| WHAT TO DO |
When you reach the entries below, transcribe each line word for word.

(Saved entries)
____________

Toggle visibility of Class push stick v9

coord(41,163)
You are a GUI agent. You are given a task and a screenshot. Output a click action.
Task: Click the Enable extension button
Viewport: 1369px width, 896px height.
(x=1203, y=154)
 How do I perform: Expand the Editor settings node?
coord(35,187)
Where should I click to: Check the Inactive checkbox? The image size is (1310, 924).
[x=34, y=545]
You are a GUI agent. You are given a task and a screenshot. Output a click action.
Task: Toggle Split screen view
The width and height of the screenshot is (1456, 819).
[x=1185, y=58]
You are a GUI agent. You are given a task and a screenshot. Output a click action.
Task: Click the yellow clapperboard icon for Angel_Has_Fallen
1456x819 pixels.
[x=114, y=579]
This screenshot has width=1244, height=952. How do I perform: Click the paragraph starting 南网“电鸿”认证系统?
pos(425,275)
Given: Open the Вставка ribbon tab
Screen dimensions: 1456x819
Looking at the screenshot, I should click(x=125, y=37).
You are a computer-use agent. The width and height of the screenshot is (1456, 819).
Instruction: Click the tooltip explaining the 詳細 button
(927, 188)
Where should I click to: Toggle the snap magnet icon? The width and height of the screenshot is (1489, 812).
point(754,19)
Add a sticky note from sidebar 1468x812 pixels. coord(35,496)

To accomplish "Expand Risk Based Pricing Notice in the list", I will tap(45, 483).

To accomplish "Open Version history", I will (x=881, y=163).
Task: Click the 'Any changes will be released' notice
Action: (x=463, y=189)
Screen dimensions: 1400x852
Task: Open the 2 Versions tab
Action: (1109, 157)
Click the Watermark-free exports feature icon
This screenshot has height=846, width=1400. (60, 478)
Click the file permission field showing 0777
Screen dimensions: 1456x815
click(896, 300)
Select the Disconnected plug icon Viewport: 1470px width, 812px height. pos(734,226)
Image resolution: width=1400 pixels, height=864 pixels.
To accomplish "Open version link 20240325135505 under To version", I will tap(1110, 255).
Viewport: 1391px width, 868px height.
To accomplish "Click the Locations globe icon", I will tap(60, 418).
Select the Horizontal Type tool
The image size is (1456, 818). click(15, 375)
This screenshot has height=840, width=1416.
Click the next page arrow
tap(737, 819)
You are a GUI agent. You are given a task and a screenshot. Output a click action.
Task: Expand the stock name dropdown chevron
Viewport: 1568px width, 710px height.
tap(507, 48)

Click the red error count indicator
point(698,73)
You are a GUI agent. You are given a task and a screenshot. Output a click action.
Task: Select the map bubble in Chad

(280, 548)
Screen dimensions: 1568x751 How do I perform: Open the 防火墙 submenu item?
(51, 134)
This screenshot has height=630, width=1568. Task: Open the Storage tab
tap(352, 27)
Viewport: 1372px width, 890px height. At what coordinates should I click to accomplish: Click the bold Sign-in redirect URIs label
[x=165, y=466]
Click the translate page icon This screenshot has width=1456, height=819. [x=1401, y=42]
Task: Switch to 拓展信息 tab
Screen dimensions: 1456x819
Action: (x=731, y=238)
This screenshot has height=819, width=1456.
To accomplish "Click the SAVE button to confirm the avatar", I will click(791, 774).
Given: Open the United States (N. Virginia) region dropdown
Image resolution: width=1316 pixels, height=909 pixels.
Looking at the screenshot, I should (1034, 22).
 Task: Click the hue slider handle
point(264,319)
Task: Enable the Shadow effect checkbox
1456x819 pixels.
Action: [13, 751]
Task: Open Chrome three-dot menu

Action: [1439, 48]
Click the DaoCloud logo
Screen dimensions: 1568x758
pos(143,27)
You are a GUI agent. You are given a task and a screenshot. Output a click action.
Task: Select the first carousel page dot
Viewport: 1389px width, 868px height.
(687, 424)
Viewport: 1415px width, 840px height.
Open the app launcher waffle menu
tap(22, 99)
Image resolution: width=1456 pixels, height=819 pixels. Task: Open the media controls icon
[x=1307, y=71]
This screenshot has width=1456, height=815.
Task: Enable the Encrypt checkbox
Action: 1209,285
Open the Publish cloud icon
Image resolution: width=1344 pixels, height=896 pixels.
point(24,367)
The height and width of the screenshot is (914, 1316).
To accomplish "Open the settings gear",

____________

| RESPONSE TO THE EXERCISE |
Toggle visibility of Class push stick v9

coord(41,163)
You are a GUI agent. You are given a task and a screenshot. Output a click action.
Task: Click the Enable extension button
Viewport: 1369px width, 896px height.
(x=1203, y=154)
 How do I perform: Expand the Editor settings node?
coord(35,187)
Where should I click to: Check the Inactive checkbox? The image size is (1310, 924).
[x=34, y=545]
You are a GUI agent. You are given a task and a screenshot. Output a click action.
Task: Toggle Split screen view
The width and height of the screenshot is (1456, 819).
[x=1185, y=58]
You are a GUI agent. You are given a task and a screenshot. Output a click action.
Task: Click the yellow clapperboard icon for Angel_Has_Fallen
1456x819 pixels.
[x=114, y=579]
This screenshot has width=1244, height=952. How do I perform: Click the paragraph starting 南网“电鸿”认证系统?
pos(425,275)
Given: Open the Вставка ribbon tab
Screen dimensions: 1456x819
Looking at the screenshot, I should click(x=125, y=37).
You are a computer-use agent. The width and height of the screenshot is (1456, 819).
Instruction: Click the tooltip explaining the 詳細 button
(927, 188)
Where should I click to: Toggle the snap magnet icon? The width and height of the screenshot is (1489, 812).
point(754,19)
Add a sticky note from sidebar 1468x812 pixels. coord(35,496)

To accomplish "Expand Risk Based Pricing Notice in the list", I will tap(45, 483).

To accomplish "Open Version history", I will (x=881, y=163).
Task: Click the 'Any changes will be released' notice
Action: (x=463, y=189)
Screen dimensions: 1400x852
Task: Open the 2 Versions tab
Action: (1109, 157)
Click the Watermark-free exports feature icon
This screenshot has height=846, width=1400. (60, 478)
Click the file permission field showing 0777
Screen dimensions: 1456x815
click(896, 300)
Select the Disconnected plug icon Viewport: 1470px width, 812px height. pos(734,226)
Image resolution: width=1400 pixels, height=864 pixels.
To accomplish "Open version link 20240325135505 under To version", I will tap(1110, 255).
Viewport: 1391px width, 868px height.
To accomplish "Click the Locations globe icon", I will tap(60, 418).
Select the Horizontal Type tool
The image size is (1456, 818). click(15, 375)
This screenshot has height=840, width=1416.
Click the next page arrow
tap(737, 819)
You are a GUI agent. You are given a task and a screenshot. Output a click action.
Task: Expand the stock name dropdown chevron
Viewport: 1568px width, 710px height.
tap(507, 48)

Click the red error count indicator
point(698,73)
You are a GUI agent. You are given a task and a screenshot. Output a click action.
Task: Select the map bubble in Chad

(280, 548)
Screen dimensions: 1568x751 How do I perform: Open the 防火墙 submenu item?
(51, 134)
This screenshot has height=630, width=1568. Task: Open the Storage tab
tap(352, 27)
Viewport: 1372px width, 890px height. At what coordinates should I click to accomplish: Click the bold Sign-in redirect URIs label
[x=165, y=466]
Click the translate page icon This screenshot has width=1456, height=819. [x=1401, y=42]
Task: Switch to 拓展信息 tab
Screen dimensions: 1456x819
Action: (x=731, y=238)
This screenshot has height=819, width=1456.
To accomplish "Click the SAVE button to confirm the avatar", I will click(791, 774).
Given: Open the United States (N. Virginia) region dropdown
Image resolution: width=1316 pixels, height=909 pixels.
Looking at the screenshot, I should (1034, 22).
 Task: Click the hue slider handle
point(264,319)
Task: Enable the Shadow effect checkbox
1456x819 pixels.
Action: [13, 751]
Task: Open Chrome three-dot menu

Action: [1439, 48]
Click the DaoCloud logo
Screen dimensions: 1568x758
pos(143,27)
You are a GUI agent. You are given a task and a screenshot. Output a click action.
Task: Select the first carousel page dot
Viewport: 1389px width, 868px height.
(687, 424)
Viewport: 1415px width, 840px height.
Open the app launcher waffle menu
tap(22, 99)
Image resolution: width=1456 pixels, height=819 pixels. Task: Open the media controls icon
[x=1307, y=71]
This screenshot has width=1456, height=815.
Task: Enable the Encrypt checkbox
Action: 1209,285
Open the Publish cloud icon
Image resolution: width=1344 pixels, height=896 pixels.
point(24,367)
The height and width of the screenshot is (914, 1316).
To accomplish "Open the settings gear",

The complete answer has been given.